• _Problem description_:
Please pick out every line in the records that contains the string "pixels" and copy each one. Case counts.

• _Data for the task_:
[Start]

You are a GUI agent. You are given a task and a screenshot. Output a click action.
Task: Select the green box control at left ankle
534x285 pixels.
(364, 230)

[End]
[Start]

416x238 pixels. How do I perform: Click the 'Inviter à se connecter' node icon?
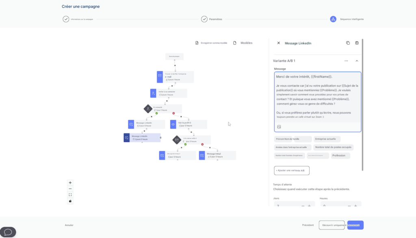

[End]

• _Complete output_:
534x285 pixels.
416x238 pixels. How do I perform: Click the 'Inviter à se connecter' node icon?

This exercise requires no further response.